Start of Block

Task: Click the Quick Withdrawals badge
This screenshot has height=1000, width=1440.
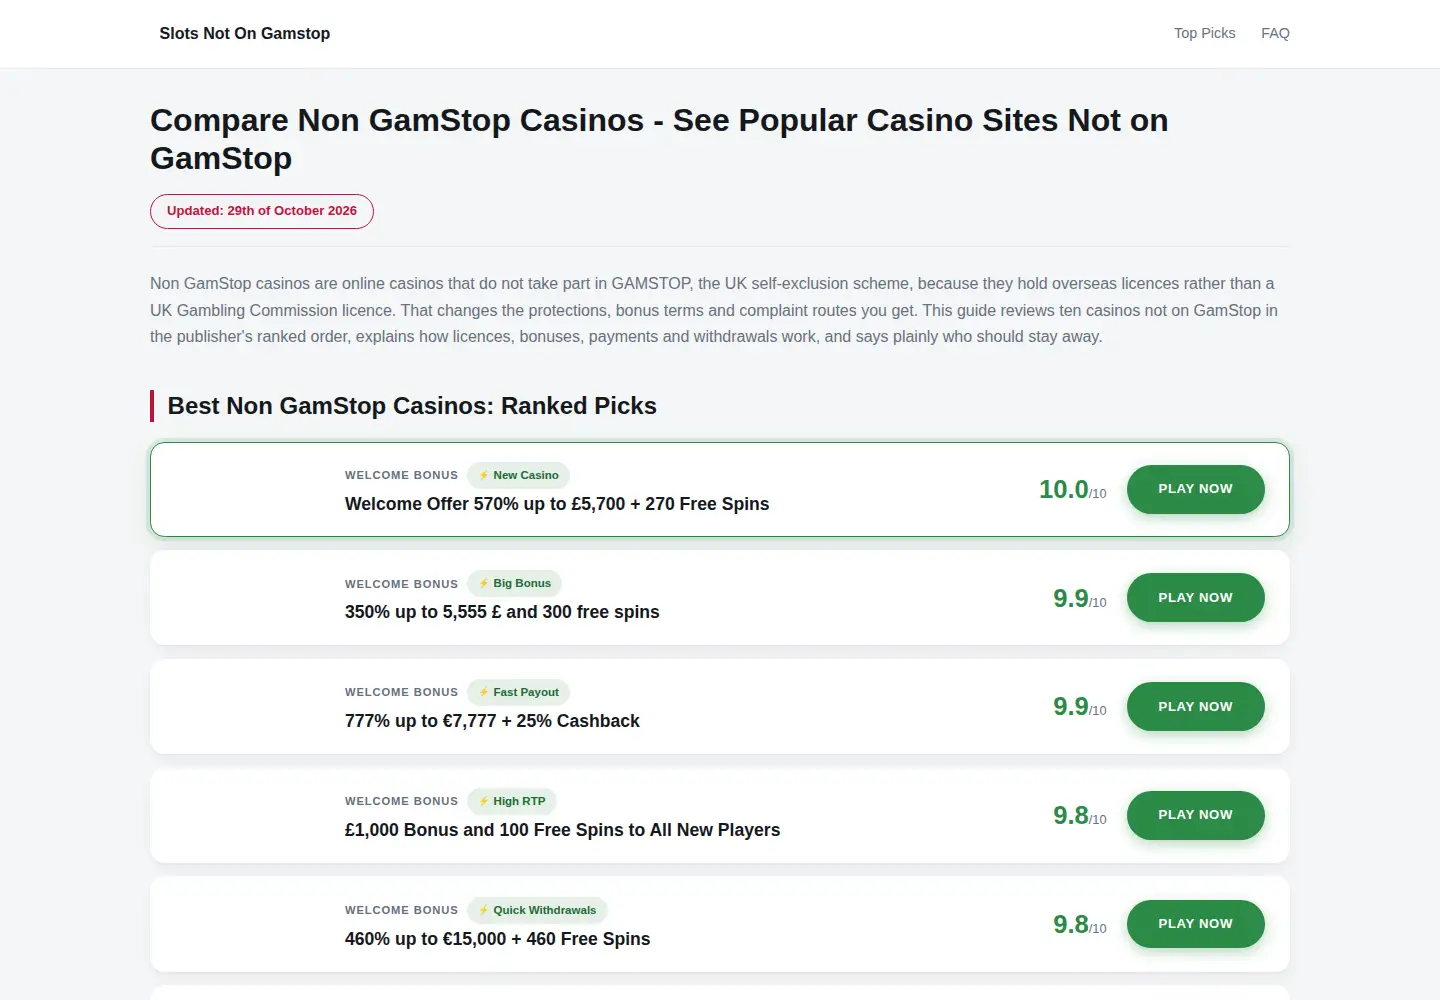Action: [x=537, y=910]
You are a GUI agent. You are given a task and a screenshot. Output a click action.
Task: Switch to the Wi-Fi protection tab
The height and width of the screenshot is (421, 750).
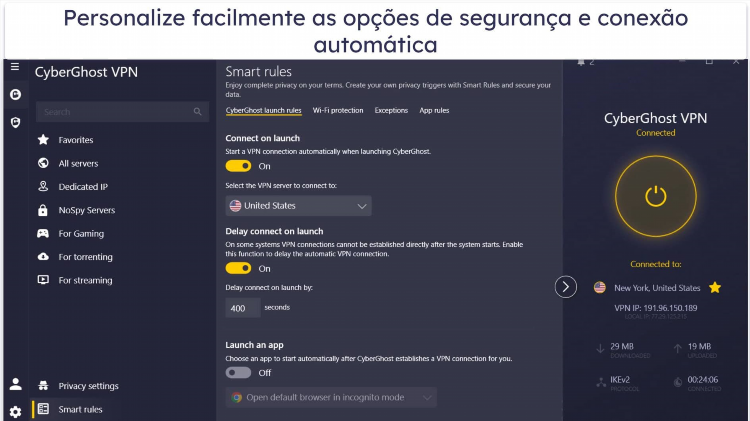338,111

End of Block

- _EXERCISE AIM_
Reproduce each entry precisely, dropping only the pictures.

- _ANSWER SECTION_
Task: Click the Quick Withdrawals badge
This screenshot has height=1000, width=1440.
Action: [x=537, y=910]
You are a GUI agent. You are given a task and a screenshot. Output a click action.
Task: Switch to the Wi-Fi protection tab
The height and width of the screenshot is (421, 750).
338,111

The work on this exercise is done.